Brexit would take the United Kingdom out of the various EU directives and, especially, regulations. A review of all the statutes and statutory instruments that transpose the EU acquis would be necessary, in order to identify provisions that would no longer be relevant or necessary, such as references to the single market or the involvement of the EC in decision making. An obvious question is who would replace the EC in drawing up the list of markets to be analysed by OFCOM?

Lord Lawson has called for a completion of the Thatcher Revolution, with the sweeping away of many of the EU rules, though others have been more cautious. Given the expectations of economic growth and of the increased exercise of sovereignty, HMG might undertake wider legal reforms, which would open the way to lobbying by vested interests, primarily the large operators. In the absence of alternative proposals, the risk is of ministers succumbing to promises of better outcomes if regulatory burdens devised by the EU were to be judiciously raised or swept away. There is very little capacity in non-governmental bodies or in universities to analyse such proposals and the few discussions presently underway are exclusively in London and already dominated by vested interests.

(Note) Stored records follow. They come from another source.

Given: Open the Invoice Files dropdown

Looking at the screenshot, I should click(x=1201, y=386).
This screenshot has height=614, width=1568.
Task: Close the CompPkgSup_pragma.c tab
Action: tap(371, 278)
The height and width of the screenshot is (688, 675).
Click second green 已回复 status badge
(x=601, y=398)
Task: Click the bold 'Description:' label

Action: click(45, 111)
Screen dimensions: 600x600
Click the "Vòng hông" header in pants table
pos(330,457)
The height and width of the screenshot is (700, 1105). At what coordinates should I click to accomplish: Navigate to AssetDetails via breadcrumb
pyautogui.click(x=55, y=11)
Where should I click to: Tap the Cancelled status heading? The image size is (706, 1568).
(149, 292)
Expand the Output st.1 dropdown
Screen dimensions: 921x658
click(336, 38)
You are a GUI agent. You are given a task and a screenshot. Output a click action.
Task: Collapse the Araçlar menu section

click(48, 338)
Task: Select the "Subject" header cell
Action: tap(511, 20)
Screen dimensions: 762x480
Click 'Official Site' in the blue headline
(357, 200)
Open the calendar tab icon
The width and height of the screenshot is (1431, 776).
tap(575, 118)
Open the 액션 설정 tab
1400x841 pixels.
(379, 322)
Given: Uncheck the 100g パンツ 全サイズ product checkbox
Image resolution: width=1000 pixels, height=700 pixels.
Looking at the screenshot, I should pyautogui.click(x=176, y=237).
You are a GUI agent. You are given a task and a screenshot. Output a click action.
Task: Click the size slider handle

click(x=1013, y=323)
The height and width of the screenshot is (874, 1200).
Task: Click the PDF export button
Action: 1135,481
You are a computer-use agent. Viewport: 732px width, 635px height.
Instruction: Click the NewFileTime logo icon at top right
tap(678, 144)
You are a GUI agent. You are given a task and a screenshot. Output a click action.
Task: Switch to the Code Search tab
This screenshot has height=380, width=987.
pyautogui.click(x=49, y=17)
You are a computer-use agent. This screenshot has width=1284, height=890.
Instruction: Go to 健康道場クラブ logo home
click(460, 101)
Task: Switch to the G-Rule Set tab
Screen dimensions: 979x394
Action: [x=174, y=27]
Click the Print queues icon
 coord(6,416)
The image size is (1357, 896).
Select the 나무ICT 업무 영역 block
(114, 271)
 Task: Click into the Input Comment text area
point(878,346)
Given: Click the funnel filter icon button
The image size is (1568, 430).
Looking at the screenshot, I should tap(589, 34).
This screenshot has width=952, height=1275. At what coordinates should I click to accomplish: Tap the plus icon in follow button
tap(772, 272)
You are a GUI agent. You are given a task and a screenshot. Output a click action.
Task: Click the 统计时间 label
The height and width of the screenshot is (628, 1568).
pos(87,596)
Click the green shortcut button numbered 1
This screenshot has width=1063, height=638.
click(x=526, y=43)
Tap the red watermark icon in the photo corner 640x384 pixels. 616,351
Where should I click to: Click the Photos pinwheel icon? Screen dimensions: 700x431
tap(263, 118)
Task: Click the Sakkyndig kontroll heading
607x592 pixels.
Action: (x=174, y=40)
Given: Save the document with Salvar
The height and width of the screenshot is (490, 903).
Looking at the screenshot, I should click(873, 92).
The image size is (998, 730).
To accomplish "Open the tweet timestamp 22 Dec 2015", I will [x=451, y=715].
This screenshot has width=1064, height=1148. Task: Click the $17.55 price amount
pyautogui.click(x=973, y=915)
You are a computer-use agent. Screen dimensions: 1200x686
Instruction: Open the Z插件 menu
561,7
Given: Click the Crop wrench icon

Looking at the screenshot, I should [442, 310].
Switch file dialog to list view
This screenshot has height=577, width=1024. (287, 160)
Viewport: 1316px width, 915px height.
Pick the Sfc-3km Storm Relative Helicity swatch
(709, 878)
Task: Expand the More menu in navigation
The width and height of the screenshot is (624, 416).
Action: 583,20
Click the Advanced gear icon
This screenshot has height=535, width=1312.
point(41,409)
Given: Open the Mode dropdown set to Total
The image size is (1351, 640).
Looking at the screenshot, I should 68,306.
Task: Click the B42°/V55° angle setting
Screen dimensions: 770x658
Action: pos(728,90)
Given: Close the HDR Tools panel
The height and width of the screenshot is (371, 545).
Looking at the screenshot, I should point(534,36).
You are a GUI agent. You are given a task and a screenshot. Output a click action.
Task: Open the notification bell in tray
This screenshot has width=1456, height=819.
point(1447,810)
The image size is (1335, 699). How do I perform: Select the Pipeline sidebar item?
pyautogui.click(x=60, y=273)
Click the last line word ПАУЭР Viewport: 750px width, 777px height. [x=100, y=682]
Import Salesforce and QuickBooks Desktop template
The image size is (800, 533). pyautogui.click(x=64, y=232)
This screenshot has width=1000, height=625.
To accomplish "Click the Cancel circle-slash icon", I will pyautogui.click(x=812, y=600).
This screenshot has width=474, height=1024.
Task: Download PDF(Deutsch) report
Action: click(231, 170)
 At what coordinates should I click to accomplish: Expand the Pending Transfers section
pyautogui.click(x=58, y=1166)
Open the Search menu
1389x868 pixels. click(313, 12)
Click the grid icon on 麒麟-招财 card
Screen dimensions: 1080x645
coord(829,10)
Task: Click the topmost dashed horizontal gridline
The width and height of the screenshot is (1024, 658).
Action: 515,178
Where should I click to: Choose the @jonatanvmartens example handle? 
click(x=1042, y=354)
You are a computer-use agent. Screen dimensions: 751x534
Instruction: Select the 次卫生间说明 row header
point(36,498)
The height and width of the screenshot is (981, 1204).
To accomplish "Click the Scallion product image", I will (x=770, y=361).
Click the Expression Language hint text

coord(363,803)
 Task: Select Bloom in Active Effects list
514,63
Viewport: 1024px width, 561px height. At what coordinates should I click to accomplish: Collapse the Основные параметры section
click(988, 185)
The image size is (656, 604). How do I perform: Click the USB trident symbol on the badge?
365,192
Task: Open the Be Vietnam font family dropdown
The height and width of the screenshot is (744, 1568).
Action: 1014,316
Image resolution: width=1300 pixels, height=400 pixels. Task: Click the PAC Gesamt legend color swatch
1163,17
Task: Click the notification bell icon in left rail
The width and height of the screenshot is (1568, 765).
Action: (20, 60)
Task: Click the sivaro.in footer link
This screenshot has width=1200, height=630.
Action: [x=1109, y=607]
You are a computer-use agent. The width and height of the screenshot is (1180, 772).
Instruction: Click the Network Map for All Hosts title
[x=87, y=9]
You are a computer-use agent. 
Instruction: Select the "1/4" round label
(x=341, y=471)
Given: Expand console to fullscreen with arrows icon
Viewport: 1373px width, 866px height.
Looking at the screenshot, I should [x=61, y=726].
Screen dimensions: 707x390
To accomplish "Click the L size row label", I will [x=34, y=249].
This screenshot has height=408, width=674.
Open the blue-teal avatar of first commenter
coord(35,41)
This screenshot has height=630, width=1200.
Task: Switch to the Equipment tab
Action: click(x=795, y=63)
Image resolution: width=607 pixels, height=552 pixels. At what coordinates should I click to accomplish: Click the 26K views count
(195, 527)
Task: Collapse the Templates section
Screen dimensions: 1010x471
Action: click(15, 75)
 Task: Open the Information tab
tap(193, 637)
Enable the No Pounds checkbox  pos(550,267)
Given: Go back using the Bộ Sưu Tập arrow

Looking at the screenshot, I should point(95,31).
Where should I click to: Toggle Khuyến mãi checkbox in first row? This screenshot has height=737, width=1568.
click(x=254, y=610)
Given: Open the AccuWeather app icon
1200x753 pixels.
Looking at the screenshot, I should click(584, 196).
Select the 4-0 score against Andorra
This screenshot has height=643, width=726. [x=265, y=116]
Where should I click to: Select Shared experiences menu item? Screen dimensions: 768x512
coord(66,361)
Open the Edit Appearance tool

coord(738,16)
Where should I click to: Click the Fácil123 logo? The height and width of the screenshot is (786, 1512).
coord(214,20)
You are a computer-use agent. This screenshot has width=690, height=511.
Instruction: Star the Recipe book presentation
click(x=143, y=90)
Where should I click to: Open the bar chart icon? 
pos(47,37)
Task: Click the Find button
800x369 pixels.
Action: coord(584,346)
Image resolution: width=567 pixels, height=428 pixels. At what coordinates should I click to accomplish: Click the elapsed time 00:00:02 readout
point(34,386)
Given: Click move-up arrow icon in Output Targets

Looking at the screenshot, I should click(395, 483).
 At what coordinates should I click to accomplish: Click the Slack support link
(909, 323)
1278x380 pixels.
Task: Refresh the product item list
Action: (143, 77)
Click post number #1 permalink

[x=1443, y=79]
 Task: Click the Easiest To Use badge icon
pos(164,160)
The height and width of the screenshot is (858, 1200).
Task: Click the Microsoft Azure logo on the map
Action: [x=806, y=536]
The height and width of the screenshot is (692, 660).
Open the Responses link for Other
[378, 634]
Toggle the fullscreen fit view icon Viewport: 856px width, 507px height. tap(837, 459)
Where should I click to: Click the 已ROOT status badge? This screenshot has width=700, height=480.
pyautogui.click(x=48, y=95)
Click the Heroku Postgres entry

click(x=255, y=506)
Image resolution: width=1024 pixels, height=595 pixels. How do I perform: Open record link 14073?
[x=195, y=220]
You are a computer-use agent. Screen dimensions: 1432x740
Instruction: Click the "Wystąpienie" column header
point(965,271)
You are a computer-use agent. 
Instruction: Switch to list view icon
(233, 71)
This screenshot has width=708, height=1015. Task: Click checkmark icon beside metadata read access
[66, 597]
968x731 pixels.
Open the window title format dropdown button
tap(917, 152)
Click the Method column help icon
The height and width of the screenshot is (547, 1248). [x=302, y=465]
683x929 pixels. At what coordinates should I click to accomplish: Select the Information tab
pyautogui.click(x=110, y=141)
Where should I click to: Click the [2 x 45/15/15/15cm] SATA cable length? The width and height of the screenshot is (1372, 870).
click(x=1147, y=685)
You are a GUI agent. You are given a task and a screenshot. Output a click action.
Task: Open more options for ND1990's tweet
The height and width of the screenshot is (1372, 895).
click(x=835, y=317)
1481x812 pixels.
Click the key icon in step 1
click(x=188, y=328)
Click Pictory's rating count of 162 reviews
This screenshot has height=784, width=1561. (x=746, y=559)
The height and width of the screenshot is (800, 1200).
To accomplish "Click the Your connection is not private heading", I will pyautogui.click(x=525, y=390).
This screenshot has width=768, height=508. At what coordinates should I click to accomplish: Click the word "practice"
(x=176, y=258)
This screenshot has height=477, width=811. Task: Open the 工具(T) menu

One concern across the ICT sector is the prospective loss of access to the EU-wide pool of highly skilled labour needed in new ventures, in operators and in OFCOM. Loss of easy access to skilled labour could present significant problems, not least since it would take considerable time to train alternatives from the domestic labour pool.

The Brexit debate points to significant failings by the EC in the completion of the single market. It does not presents serious challenges for telecommunications, there being relatively few pan-European services that would be disrupted. The single markets for the various service sectors all look remarkably different.

The Department of Culture, Media and Sport needs to produce a green paper on telecommunications policy as quickly as practicable, with the parliamentary Culture, Media and Sport Committee conducting an inquiry that draws on a very wide range of inputs, much more than the ‘usual suspects’. The OECD should be invited to undertake a peer review of the regulatory system.

References 

Ewan Sutherland A short note on Brexit: Telecommunications issues after the Referendum. (30 June 2016).

Ewan Sutherland A short note on telecommunications issues related to Brexit. (18 April 2016).

The Queen on the application of Santos v Chancellor for the Duchy Lancaster, CO/3281/2016, High Court of Justice, Queen’s Bench Division, Administrative Court (19th July 2016), before Sir Brian Leveson PQBD and Mr Justice Cranston.